ヨーロッパ中世・ルネサンス研究所 概要
欧米の社会や文化のあり方の基盤はいうまでもなく、
ヨーロッパの中世とルネサンスの時期に形成されたといってよい。
中世とルネサンスの時期には、古典古代の文化とキリスト教の伝統が融合しつつ、
ヨーロッパ独自の社会構造や行動規範が生まれ、また、ヨーロッパ文化の基層をなす
哲学、文学、芸術が開花した。
本プロジェクト研究所では、ヨーロッパの中世とルネサンスの時期に形成された、
社会や文化の諸相を、ひとつの学問分野からだけではなく、歴史学、美術史、哲学、
文学、西洋古典学、宗教学などの様々な分野から領域横断的に考察することで、
その本質的な特徴を解明していくことを目的とする。
本プロジェクト研究所は、欧米の著名な大学に存在する「中世・ルネサンス研究所」
をモデルとしつつ(たとえばアメリカのUCLAにある「中世・ルネサンス研究所」など)、
西洋文化圏ではなく東洋文化圏に属する日本ならではの、独自のヨーロッパ中世・
ルネサンス研究を行う研究所として、その結果を日本のみならず世界に発信して
いくことを目指したい。
本プロジェクト研究所では、そのような欧米にある「中世・ルネサンス研究所」の
活動に着想をえながら、具体的な活動として、多様な専門分野の研究者による
共同研究の遂行、定期的な研究会やシンポジウムの開催、また外国人研究者を交えた
国際的なコロキウム、紀要などの定期刊行物の公刊、論文集の刊行などを考えている。
とくに、本プロジェクト研究所の重要な使命は、ヨーロッパ中世・ルネサンス関係の
問題を専門とする、早稲田大学に在籍する大学院生などの若手研究者を育成し、
その研究活動を支援していくことである。

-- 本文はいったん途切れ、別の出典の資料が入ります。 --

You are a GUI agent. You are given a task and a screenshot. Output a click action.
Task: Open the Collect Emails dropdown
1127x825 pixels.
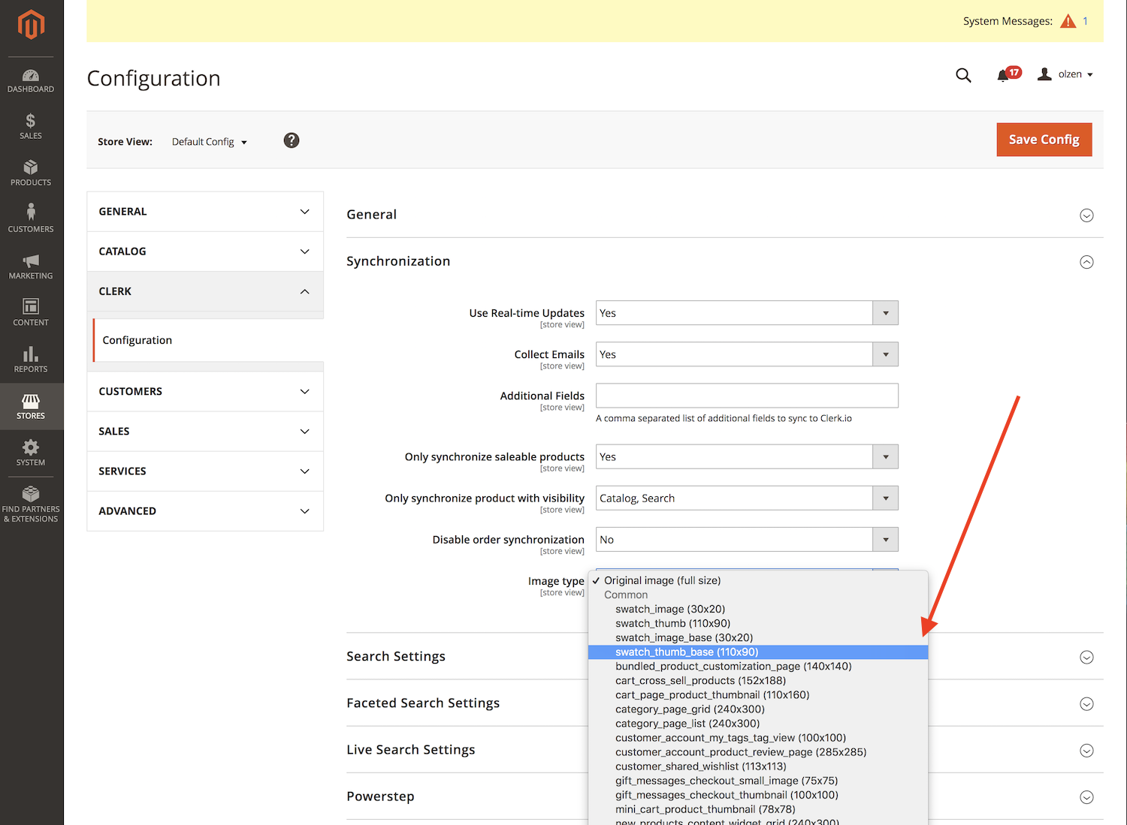(746, 354)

研究会やシンポジウムにおいて、
若手研究者が自身の研究成果を発表できる場を数多く作り、また、その成果を
公表できる紀要や論文集を積極的に刊行していきたい。
このような活動により本プロジェクト研究所は、早稲田大学でのヨーロッパ文化研究のひとつの拠点となることを目指すとともに、欧米の大学の「中世・ルネサンス研究所」とも密接に交流しながら、日本におけるヨーロッパ中世・ルネサンス研究の拠点となることも目指したい。